Task statement: An exact transcription of all the data is required.

___ Provided entries

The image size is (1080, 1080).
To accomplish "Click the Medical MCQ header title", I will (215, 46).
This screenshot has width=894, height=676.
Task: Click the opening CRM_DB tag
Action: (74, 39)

______

Solution for this task:
The image size is (1080, 1080).
To accomplish "Click the Medical MCQ header title", I will (215, 46).
This screenshot has width=894, height=676.
Task: Click the opening CRM_DB tag
Action: (74, 39)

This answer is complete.